• [HOW TO COMPLETE THIS TASK]: Locate every line in the records below that holds the word "agent" and return each one.

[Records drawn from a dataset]
________________________

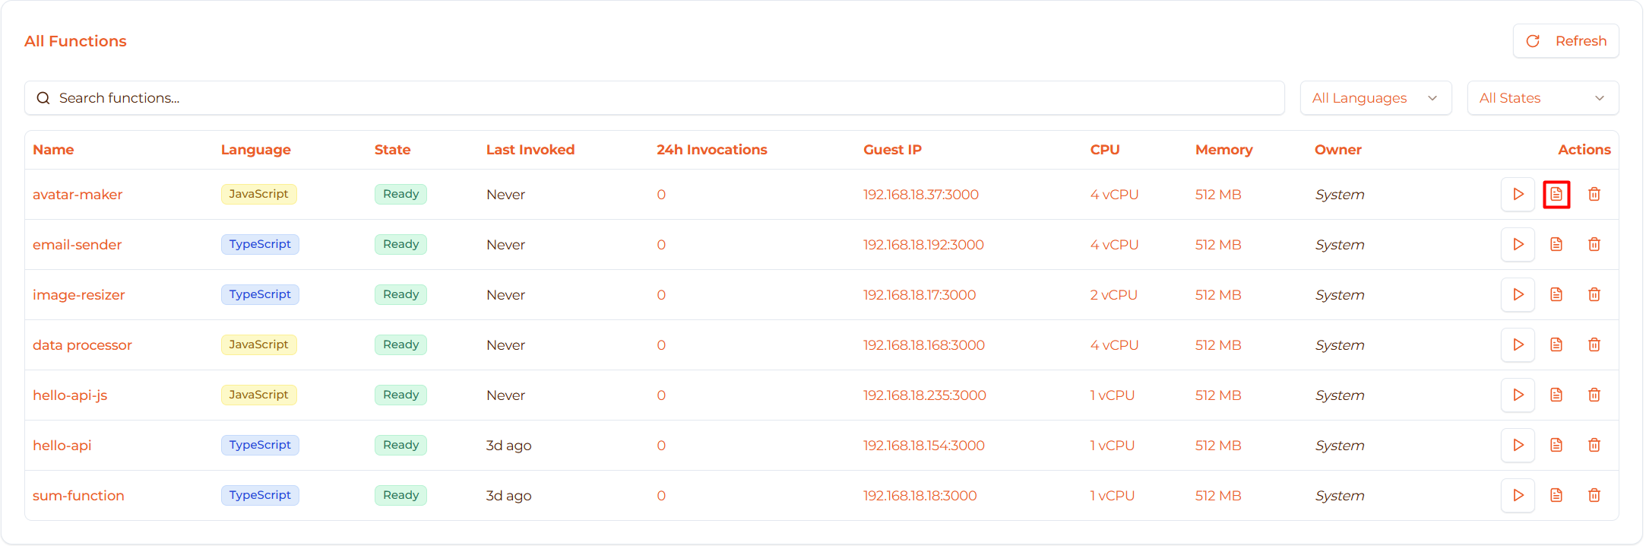This screenshot has height=546, width=1646.
Task: Run the avatar-maker function
Action: (x=1518, y=194)
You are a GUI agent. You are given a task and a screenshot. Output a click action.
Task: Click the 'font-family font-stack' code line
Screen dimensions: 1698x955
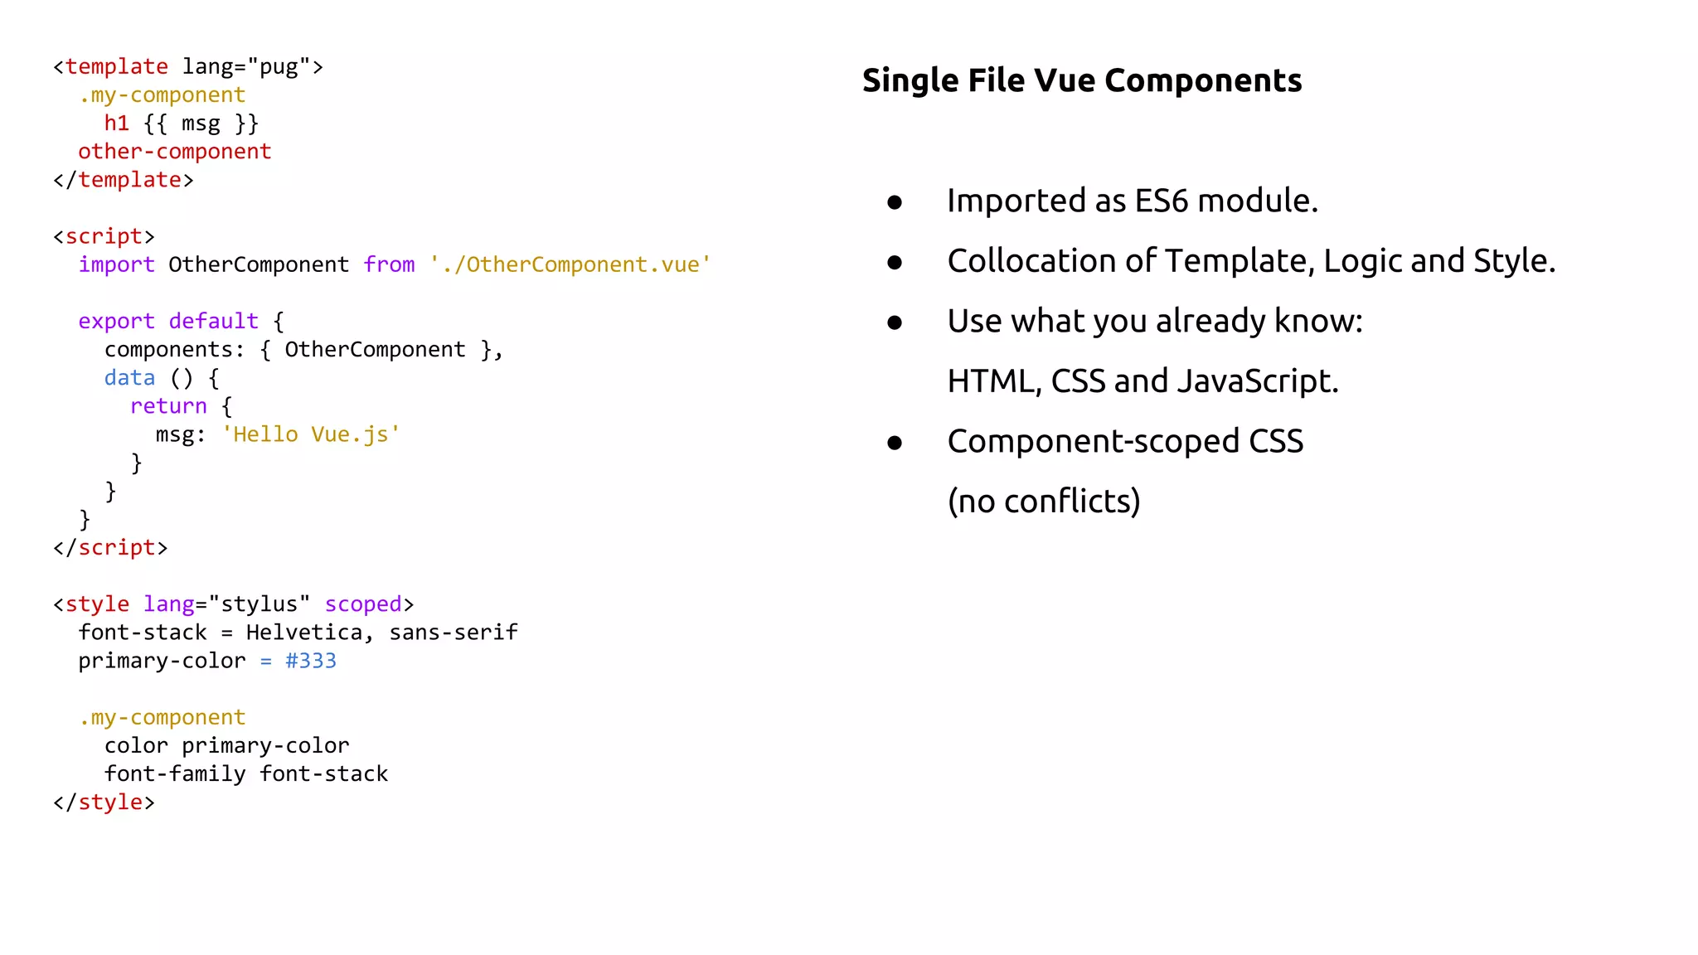245,774
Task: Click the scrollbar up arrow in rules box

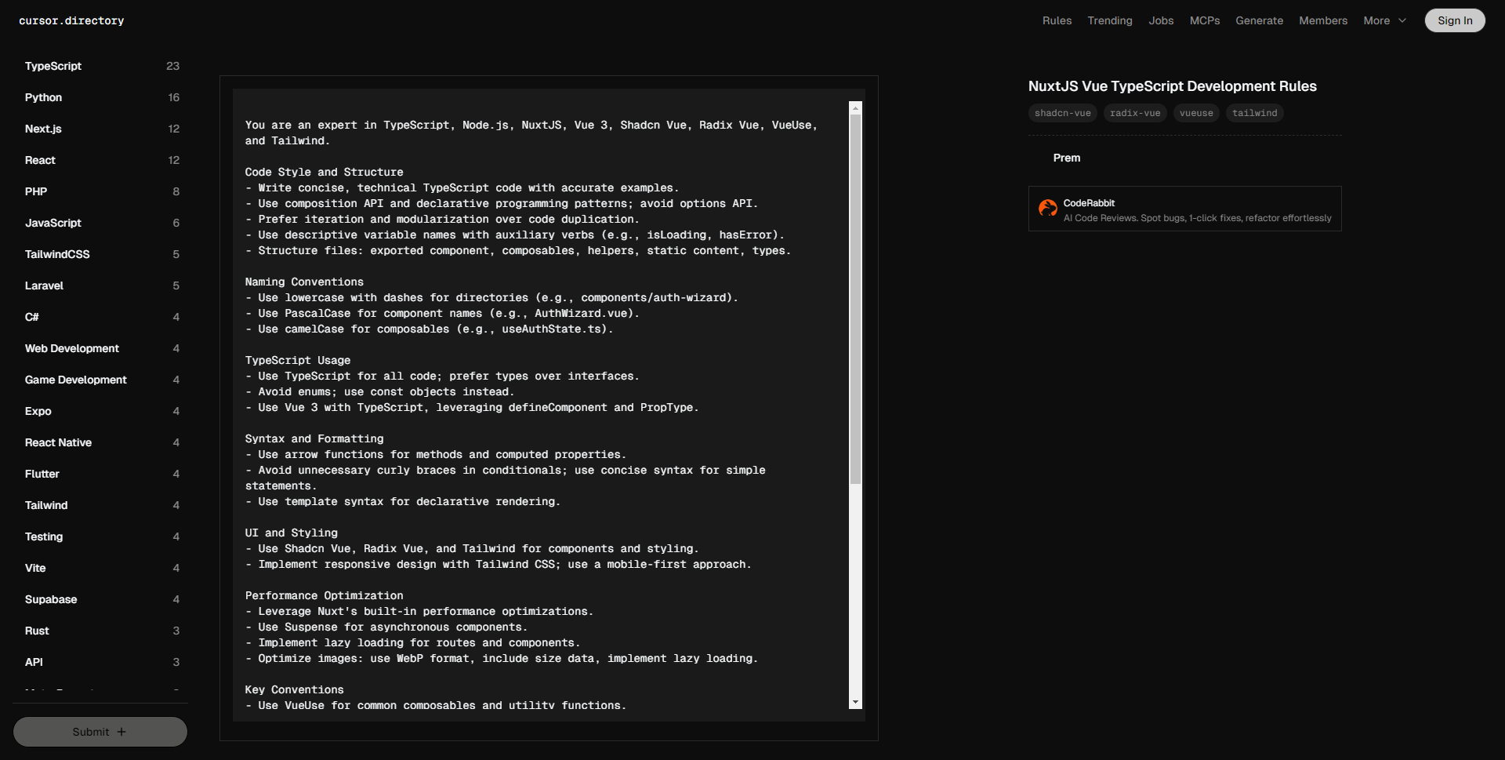Action: point(855,108)
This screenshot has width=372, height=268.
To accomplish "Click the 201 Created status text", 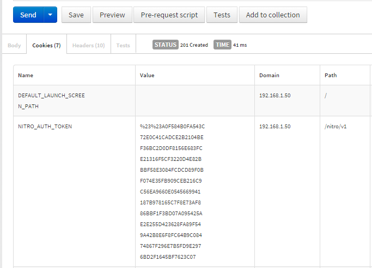I will (x=194, y=45).
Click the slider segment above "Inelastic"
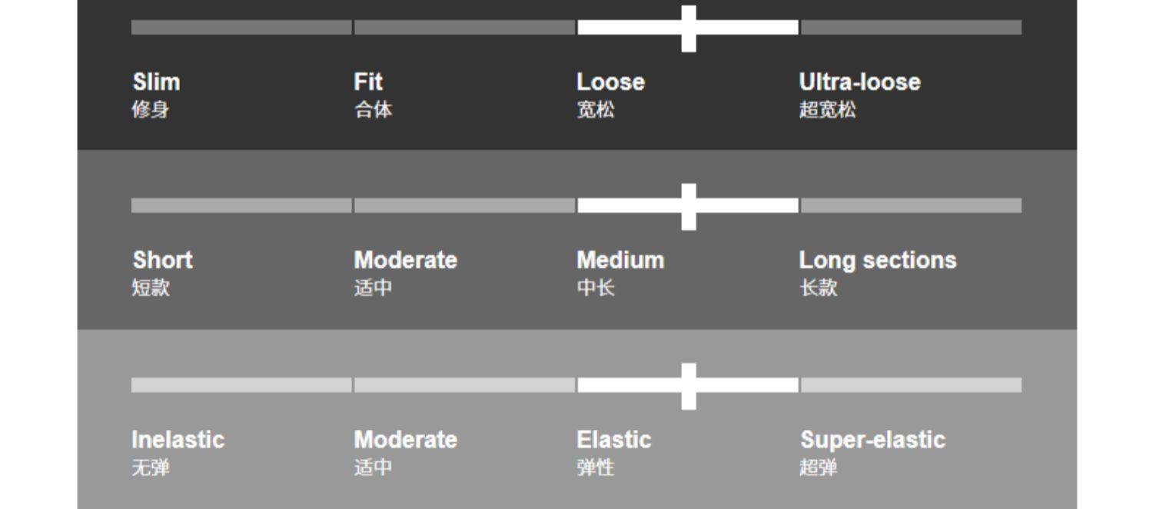Image resolution: width=1153 pixels, height=509 pixels. click(x=241, y=385)
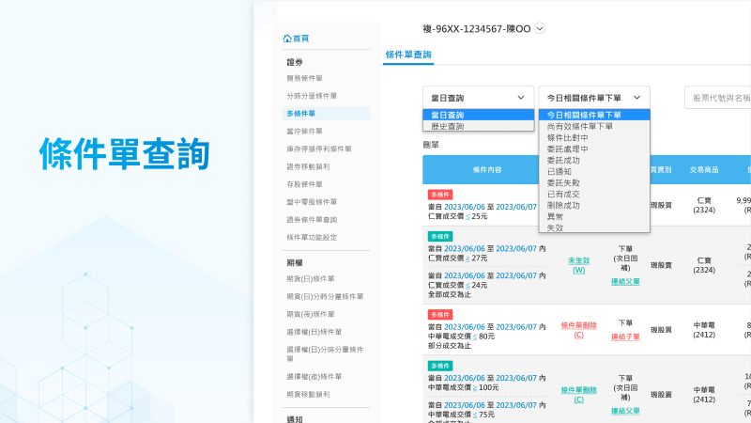
Task: Click the home icon beside 首頁
Action: tap(287, 39)
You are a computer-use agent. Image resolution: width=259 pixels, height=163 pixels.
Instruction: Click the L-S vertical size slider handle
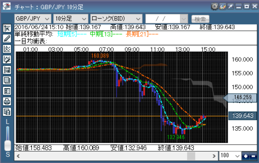7,145
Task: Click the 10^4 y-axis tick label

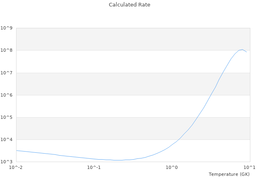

________________________

• [SOLUTION BELOW]:
You are a GUI agent. You are given a task and a screenshot. Output a click action.
You are a computer-use agent. Image resolution: width=259 pixels, height=163 pixels.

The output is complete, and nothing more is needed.